Sunday 13 January 2008

Analytic phenomenology

I attended a workshop on Thursday organised by Rachel Cooper on the philosophy of psychiatry. Though the papers were supposed to be works in progress there was, genuinely, a good spread of plausible arguments in a number of different areas the subject. Perhaps the most common approach was a kind of analytic phenomenology: the attempt to understand psychopathological conditions through philosophically laden descriptions.

My own presentation, very much a work in progress, concerned empathy. In the past I’ve simply assumed that empathy was a label for knowledge of other minds, perhaps more particularly on the model of simulation theory in the philosophy of mind. But even though that would be of key importance for psychiatry, it does not seem to explain the central importance ascribed to it. Jaspers stresses the central importance of empathy for psychological psychiatry in the same moment that he distinguishes it from (merely, as he sees it) rational understanding.

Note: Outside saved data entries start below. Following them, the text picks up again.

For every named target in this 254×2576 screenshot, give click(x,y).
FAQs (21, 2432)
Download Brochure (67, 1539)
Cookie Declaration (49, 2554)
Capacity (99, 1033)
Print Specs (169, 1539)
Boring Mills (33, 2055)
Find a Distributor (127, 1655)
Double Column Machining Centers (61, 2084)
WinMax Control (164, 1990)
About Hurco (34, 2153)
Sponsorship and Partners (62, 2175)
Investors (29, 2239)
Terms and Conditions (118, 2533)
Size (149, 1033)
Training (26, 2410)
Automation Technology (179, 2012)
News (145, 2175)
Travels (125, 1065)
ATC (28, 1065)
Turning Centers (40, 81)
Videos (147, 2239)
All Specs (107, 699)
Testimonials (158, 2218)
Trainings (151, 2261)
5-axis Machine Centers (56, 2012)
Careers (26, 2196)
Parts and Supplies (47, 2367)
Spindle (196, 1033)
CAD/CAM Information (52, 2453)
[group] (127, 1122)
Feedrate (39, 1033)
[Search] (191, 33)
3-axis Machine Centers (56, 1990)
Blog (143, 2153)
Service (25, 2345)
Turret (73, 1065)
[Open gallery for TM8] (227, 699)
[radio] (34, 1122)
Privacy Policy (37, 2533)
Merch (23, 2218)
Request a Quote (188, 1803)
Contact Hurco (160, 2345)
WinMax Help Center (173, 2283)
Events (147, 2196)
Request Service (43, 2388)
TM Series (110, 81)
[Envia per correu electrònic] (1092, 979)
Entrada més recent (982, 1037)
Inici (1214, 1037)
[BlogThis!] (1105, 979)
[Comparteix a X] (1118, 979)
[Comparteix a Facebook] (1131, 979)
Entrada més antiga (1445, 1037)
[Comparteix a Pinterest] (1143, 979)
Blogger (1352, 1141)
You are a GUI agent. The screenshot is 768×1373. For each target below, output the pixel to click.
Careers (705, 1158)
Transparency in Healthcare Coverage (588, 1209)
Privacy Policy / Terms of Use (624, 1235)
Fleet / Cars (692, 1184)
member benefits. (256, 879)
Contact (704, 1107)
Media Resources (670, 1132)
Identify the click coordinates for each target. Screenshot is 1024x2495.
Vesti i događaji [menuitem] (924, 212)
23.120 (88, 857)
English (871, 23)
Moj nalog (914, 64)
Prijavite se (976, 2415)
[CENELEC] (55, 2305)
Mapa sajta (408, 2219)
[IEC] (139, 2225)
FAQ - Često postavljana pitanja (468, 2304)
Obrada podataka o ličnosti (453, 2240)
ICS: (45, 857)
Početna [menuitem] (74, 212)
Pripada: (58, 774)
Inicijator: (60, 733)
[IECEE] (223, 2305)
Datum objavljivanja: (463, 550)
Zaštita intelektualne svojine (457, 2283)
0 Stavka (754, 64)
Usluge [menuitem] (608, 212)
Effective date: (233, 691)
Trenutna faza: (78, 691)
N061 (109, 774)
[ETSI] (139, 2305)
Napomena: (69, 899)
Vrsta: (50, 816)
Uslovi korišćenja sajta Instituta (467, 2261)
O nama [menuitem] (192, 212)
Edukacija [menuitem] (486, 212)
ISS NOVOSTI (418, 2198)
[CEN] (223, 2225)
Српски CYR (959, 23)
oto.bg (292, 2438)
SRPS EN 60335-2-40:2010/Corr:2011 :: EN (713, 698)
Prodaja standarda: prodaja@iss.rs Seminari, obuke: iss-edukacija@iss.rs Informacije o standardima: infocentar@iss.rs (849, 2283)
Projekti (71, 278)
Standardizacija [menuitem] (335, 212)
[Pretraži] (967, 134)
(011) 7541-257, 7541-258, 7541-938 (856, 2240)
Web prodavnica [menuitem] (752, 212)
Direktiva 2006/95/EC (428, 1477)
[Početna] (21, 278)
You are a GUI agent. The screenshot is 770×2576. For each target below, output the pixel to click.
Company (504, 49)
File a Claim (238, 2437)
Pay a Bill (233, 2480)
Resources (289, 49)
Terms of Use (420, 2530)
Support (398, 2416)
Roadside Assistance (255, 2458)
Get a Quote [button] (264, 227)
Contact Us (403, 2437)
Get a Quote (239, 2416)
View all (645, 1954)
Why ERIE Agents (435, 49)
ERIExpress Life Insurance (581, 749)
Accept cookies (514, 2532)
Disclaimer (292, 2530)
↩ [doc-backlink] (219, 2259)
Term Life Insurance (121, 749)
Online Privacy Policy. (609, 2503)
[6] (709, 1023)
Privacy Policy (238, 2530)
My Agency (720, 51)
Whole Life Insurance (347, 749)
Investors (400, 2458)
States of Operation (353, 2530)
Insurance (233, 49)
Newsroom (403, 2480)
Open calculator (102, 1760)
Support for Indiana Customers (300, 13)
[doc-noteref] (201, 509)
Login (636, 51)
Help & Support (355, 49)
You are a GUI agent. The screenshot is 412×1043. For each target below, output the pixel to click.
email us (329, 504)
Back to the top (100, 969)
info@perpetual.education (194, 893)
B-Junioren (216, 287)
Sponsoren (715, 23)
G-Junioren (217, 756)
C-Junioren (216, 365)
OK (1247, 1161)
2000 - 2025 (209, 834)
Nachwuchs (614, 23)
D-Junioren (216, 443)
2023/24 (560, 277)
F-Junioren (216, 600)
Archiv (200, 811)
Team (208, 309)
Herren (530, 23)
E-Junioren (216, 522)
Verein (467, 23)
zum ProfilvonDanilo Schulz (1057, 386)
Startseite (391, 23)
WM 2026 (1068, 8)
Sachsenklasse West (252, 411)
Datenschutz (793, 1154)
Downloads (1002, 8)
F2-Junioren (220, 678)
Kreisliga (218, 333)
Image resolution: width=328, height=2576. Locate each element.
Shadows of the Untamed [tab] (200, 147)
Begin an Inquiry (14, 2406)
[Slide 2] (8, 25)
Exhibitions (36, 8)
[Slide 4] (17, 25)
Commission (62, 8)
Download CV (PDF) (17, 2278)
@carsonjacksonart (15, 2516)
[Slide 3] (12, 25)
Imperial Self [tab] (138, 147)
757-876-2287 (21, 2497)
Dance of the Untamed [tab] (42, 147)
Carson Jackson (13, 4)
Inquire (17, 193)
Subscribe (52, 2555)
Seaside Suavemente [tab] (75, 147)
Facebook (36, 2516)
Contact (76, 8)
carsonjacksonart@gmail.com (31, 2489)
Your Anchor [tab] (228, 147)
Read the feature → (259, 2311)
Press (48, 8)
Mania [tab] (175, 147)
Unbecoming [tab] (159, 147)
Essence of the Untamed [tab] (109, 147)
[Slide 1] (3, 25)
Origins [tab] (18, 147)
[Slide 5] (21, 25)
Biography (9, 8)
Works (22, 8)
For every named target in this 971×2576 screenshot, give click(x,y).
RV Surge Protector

[I]f we understand the content of the thoughts as they have arisen out of the moods, wishes, and fears of the person who thought them, we understand the connections psychologically or empathetically. Only the latter can be called ‘psychological understanding’. Rational understanding always only enables us to say that a certain rational complex, something which can be understood without any psychology whatever, was the content of a mind; empathic understanding, on the other hand, leads us into the psychic connections themselves. Whereas the rational understanding is only an aid to psychology, empathic understanding is psychology itself. [Jaspers 1974: 83]

And thus I’ve begun to wonder what more might be added to mere knowledge of other minds to get this widespread assumption. My thought, at the workshop, was that a model of empathy could be turbo-charged in three ways:
1: Recognising the idea that empathy involves identification with, as well as understanding of, others.
2: Explaining knowledge of other minds (even when narrowly construed) as requiring a shared form of life, or form of minded. (This might also address Jaspers' odd antipathy to rational connections. That rational connections are central to making sense of others but - outside formal logic - cannot in general be codified in a theory (a theory one might set out from 'cosmic exile'), is the best argument advanced for simulation-theory by Jane Heal.)
3: Taking empathy also to be the way that the exploration of values, widely assumed to be of great importance to mental health care, is primarily conducted.

I’m not sure whether this route would, if worked out more thoroughly, work: whether it would help explain under what model of empathy it would be of such central importance to psychiatry. But one point raised in the questions (in fact by my Uclan colleague Floris Tomasini) concerned whether something less intellectual but perhaps deeper seated might by more important: some notion of recognition of others.

I like this idea. It is right to question the intellectual model I'm instinctively drawn to. But if it is the right direction, it raises principled difficulties for ‘analytic phenomenology’. Recognition in this sense looks to be prelinguistic, verging on the ineffable and thus not really the right sort of thing for philosophical articulation of the sort found in anglo-american philosophy of psychiatry. In other words, empathy so construed might be just what cannot be articulated in this way. (As some sort of Wittgensteinian, I'd be inclined to conclude from this: so much the worse for this construal of empathy.)